Kadın cinayetinde yeni kılıf: Örgütle ilişkisi vardı!

16:27

JINHA

İSTANBUL - Nurcan Aslan davasında katil zanlısı Abdullah Melih Barış, "Nurcan araması bulunan DHKP-C militanı Hüsnü Kaplan'la beraber samimi resimleri var. Hatta Nurcan'ın 1 Mayıs'a gittiği resimleri bile var. Bu sıradan bir aşk cinayeti değil, siyasi bir olaydır. Terör örgütü üyeleriyle ilişkisi var" diyerek, katliamı meşrulaştırmaya çalıştı.

Abdullah Melih Barış tarafından 30 Ocak 2016 tarihinde Küçükçekmece Atakent Mahallesi'nde 10 kurşun ile katledilen Nurcan Arslan'ın dava duruşmasının 2'incisi İstanbul Bakırköy Adliyesi 16. Ağır Ceza Mahkemesi'nde görüldü. Duruşmaya Nurcan Arslan'ın avukatlarıyla beraber ailesi ve arkadaşları katıldı. Sanık Abdullah Melih Barış, SEGBİS sistemiyle duruşmaya katıldı.

________________

_Görevler:_
[A] Haber metninde "Kadın cinayetinde yeni" ile "sistemiyle duruşmaya katıldı." ifadeleri arasında kalan bölümü, bu iki ifade de dahil olmak üzere olduğu gibi geri ver.
[B] Haber metninde duruşmaya katıldığı belirtilen herkesi sırala.
Ardından gelen listenin bu işle hiçbir ilgisi yoktur.

_Verilen Bilgiler:_
________________

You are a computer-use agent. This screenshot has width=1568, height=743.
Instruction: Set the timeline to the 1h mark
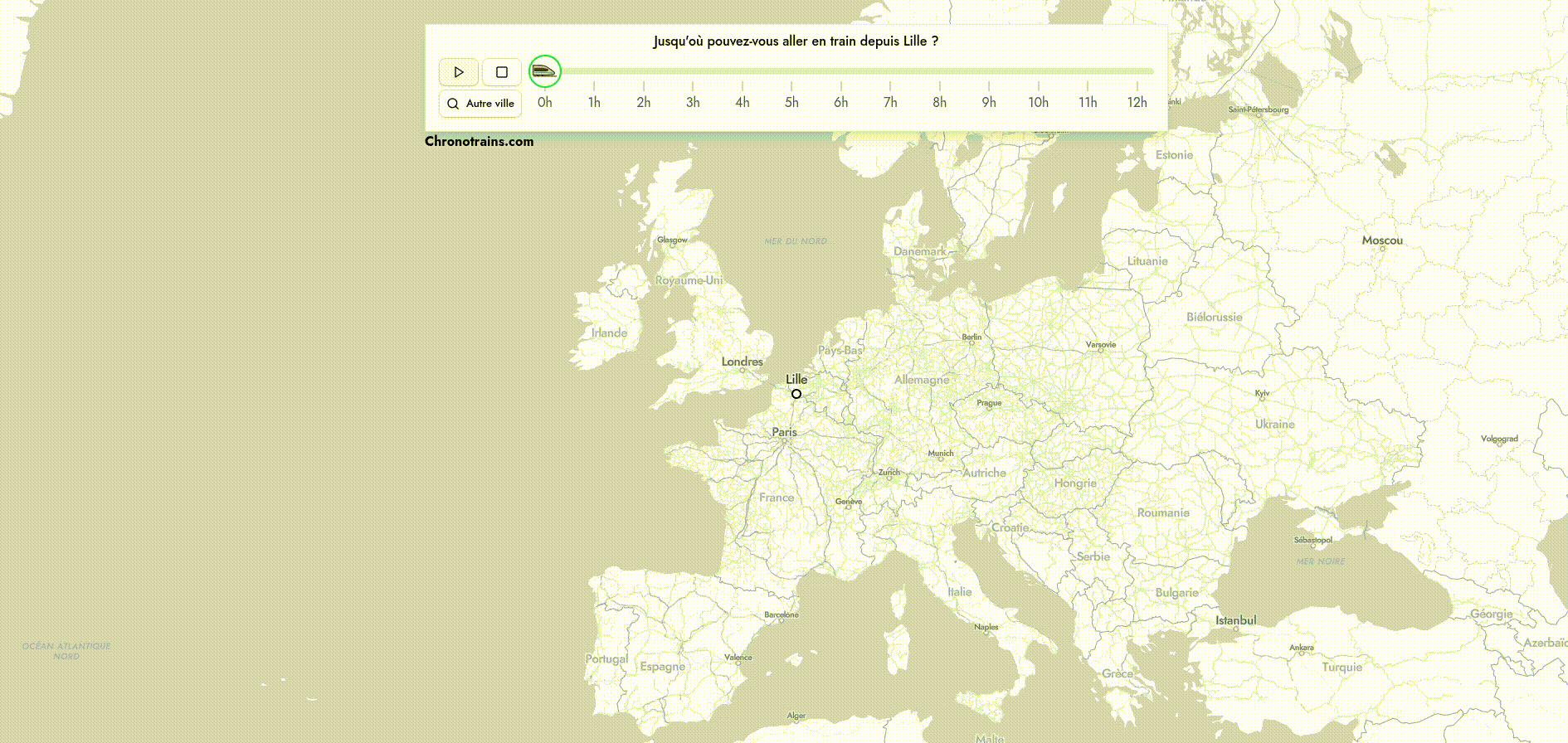[594, 102]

________________

_Çözümler:_
[A]
Kadın cinayetinde yeni kılıf: Örgütle ilişkisi vardı!

16:27

JINHA

İSTANBUL - Nurcan Aslan davasında katil zanlısı Abdullah Melih Barış, "Nurcan araması bulunan DHKP-C militanı Hüsnü Kaplan'la beraber samimi resimleri var. Hatta Nurcan'ın 1 Mayıs'a gittiği resimleri bile var. Bu sıradan bir aşk cinayeti değil, siyasi bir olaydır. Terör örgütü üyeleriyle ilişkisi var" diyerek, katliamı meşrulaştırmaya çalıştı.

Abdullah Melih Barış tarafından 30 Ocak 2016 tarihinde Küçükçekmece Atakent Mahallesi'nde 10 kurşun ile katledilen Nurcan Arslan'ın dava duruşmasının 2'incisi İstanbul Bakırköy Adliyesi 16. Ağır Ceza Mahkemesi'nde görüldü. Duruşmaya Nurcan Arslan'ın avukatlarıyla beraber ailesi ve arkadaşları katıldı. Sanık Abdullah Melih Barış, SEGBİS sistemiyle duruşmaya katıldı.

[B]
- Nurcan Arslan'ın avukatları
- Nurcan Arslan'ın ailesi
- Nurcan Arslan'ın arkadaşları
- Sanık Abdullah Melih Barış (SEGBİS sistemiyle)